I have just taken a few moments out to spot-read a book about the iceberg which met the Titanic 102 years ago next month.
You cannot talk of the Arctic and icebergs without thinking of Titanic. The book I have here is “Voyage of the Iceberg” by Richard Brown, published in 1983. Piecing together a story of the movement of the berg from calving to collision — a period of a year and a half — Brown says “most” of what he writes is true. It felt to me not so much like intentional fiction as intelligent glue. The book is a gripping 145 pages. Monitoring the berg is routine, even if spectacular. Yet underlying all that narrative is the reader’s knowledge of what is going to happen. Here is a small piece from that critical moment which has long since been frozen in time:
“It has the winged look of bergs that have reached the Grand Banks and rolled often along the way; a tall, central spike of ice flanked by two smaller ones like the back and arms of a chair. It is only about 90 feet
“It strikes. It brushes along the length of Titanic’s starboard side and it litters her main deck with a rubble of dirty ice …
“The iceberg rocks a little from the force of the impact, spins a little, and keeps on drifting southward, changed only by a smear of red and black paint along one of its sides.”

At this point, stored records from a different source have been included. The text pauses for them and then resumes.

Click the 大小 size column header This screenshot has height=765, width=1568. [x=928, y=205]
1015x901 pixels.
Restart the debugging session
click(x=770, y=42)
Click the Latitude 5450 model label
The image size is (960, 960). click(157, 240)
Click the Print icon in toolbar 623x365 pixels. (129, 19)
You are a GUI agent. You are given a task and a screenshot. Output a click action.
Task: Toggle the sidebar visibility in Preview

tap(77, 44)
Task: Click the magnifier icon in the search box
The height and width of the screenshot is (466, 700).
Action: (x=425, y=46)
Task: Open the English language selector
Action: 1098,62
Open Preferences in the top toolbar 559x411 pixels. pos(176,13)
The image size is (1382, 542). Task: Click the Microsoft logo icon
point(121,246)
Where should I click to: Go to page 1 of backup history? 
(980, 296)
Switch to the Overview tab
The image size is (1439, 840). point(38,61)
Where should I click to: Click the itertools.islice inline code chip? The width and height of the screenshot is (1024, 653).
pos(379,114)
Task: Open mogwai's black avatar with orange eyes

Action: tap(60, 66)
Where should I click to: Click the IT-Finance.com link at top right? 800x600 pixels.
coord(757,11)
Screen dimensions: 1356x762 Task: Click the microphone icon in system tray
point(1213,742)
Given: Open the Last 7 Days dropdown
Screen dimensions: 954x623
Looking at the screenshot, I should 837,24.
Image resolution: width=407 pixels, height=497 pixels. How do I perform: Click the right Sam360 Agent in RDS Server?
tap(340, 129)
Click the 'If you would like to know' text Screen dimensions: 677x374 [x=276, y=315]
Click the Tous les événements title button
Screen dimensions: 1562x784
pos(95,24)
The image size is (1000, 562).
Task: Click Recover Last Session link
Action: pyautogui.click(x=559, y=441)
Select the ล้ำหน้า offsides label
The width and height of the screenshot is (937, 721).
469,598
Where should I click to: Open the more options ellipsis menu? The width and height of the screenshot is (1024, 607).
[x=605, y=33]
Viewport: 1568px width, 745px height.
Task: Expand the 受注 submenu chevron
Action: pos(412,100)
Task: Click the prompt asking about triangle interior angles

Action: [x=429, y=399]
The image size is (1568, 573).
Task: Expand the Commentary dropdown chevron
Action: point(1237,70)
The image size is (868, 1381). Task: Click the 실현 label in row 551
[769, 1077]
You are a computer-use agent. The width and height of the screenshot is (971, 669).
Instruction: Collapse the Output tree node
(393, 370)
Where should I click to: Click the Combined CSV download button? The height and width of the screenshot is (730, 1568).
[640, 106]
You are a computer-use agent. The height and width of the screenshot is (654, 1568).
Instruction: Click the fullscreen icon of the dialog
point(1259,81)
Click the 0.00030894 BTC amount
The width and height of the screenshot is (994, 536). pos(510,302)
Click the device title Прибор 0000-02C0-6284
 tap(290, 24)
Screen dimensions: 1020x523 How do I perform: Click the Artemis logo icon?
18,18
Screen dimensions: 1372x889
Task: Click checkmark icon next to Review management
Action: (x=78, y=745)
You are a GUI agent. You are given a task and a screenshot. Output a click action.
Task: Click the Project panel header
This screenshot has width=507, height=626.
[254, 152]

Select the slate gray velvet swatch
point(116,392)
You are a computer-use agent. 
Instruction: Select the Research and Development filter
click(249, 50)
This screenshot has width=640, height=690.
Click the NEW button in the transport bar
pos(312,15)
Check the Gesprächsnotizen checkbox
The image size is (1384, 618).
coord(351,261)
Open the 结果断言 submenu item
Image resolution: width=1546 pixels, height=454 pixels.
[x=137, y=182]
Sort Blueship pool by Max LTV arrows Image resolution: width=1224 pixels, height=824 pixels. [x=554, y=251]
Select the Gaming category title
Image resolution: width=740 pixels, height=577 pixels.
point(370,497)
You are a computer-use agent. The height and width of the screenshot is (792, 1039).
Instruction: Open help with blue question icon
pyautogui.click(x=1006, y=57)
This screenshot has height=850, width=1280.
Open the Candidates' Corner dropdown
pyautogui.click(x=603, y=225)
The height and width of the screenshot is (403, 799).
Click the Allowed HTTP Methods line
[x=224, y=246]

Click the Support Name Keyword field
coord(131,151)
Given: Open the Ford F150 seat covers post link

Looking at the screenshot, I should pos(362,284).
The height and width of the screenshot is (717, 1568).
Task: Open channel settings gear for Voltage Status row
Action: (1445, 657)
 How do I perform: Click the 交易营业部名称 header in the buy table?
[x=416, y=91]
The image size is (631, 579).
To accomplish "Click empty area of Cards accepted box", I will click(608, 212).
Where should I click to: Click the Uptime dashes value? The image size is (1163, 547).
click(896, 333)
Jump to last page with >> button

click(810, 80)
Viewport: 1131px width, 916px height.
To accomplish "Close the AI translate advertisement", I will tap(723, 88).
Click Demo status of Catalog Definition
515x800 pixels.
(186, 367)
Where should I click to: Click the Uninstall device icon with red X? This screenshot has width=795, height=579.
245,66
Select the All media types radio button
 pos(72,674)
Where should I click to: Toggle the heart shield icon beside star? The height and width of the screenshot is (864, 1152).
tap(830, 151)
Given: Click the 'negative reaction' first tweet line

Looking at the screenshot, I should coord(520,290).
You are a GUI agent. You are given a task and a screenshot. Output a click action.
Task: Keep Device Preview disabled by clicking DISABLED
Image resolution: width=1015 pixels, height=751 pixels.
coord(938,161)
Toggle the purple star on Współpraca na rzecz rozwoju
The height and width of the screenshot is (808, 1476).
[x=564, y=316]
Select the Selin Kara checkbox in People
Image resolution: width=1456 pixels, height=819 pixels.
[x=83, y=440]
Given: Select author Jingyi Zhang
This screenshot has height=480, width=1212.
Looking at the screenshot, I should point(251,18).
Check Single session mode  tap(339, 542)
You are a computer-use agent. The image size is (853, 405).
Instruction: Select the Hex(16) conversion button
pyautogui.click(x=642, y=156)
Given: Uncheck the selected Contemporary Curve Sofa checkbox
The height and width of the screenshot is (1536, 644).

“Voyage of the Iceberg” is worth your time. It is much more than the story of an ill-fated ship — it is about icebergs, the people and wildlife of the northern regions, the coastlines, bays and some of nature’s most extreme forces.
It would be no trouble to find a copy online — visit Abebooks.com and under the rare books section, put in the book title and author’s name.
An iceberg is seldom alone. If we are not in its company or spotting it from shore — “on a clear day, an observer can see large bergs up to 30 kilometres away” says the Labrador booklet, then it sails with an intriguing retinue from the marine world. This is from “Getting Along in Labrador”:
“Icebergs often travel with an entourage of wildlife. Birds may patrol the edges of a berg in search of fish near the surface, or rest on the ice while en route to nesting areas further north. Schools of fish feed on the plankton clinging to the underside of the berg; the fish may even attract great whales.”
The waters off Labrador
The Beaufort Sea beats the Labrador Sea in depth by (generally) about 500 metres. The shelf off Labrador reaches well out from the southeast knob of the landmass. As it runs north, the shelf tucks into the coast until at about Makkovik it is about 90 kilometres wide. The water over most of the shelf is 200 metres or more deep, says the Petro Canada booklet. “But the ocean floor rises to within 80 metres of the surface to form a series of ‘banks’ off Labrador.” Once off the shelves or banks, however, the ocean floor is then about 3000 metres down.